RGF is clear that it's too easy for others to pigeonhole people into uncomfortable and confined spaces from which it's impossible to escape. That's why in 2002, he dares to become the protagonist of six controversial, politically incorrect stereotypes, transforming himself into the first-person sufferer, with all its consequences. He doesn't want to look at them from the outside; he wants to feel that oppression. Through these six oil paintings, he has the opportunity to feel unwanted, like a geek. As the Colombian artist Juan Pablo Echeverri, who disappeared, developed in 2009 through his work Bo Yos, by disguising himself as lesbian stereotypes.

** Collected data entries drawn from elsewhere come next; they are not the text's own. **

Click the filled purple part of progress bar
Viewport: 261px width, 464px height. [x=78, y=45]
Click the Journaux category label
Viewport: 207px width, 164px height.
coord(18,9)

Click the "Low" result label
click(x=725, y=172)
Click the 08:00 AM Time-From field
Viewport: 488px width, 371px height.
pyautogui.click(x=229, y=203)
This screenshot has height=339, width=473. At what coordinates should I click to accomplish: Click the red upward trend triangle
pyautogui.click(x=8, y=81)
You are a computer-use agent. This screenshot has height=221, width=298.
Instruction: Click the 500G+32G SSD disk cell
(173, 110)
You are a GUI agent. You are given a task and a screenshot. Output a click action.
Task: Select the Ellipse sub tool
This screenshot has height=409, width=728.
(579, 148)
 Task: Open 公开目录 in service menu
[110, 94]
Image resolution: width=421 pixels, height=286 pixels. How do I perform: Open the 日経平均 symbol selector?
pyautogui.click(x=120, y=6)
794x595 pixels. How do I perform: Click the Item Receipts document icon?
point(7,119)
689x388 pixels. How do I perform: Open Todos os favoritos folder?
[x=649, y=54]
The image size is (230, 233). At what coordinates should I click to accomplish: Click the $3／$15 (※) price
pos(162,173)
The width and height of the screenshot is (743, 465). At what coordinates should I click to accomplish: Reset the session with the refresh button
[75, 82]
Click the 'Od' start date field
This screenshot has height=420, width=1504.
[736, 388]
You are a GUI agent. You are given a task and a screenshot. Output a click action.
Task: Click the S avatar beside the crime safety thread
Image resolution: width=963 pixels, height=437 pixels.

This series gives RGF an opportunity to reflect on those concepts that start as purely descriptive and end up acquiring a derogatory and pejorative nuance. Starting from crude clichés, he expresses a desire to delve into the techniques and processes that lead to pigeonholing, 'putting people in boxes.'

Why, when, and in what way are certain people distanced and labeled as different?

He could have chosen others, but he opts for MOOR, FAT, DWARF, BLACK, SPANISH, and CRAZY. Allegory and metaphor are used by the artist to represent the character who protagonizes the action halfway between the exterior and the interior of a room in which some symbolic elements define the stigma that generates their social rejection. - A transitional situation that places the man in no man's land and marginalizes him from society as a whole. - He believes that his images don't need any additional explanation. He prefers that the viewer interprets them from their own point of view.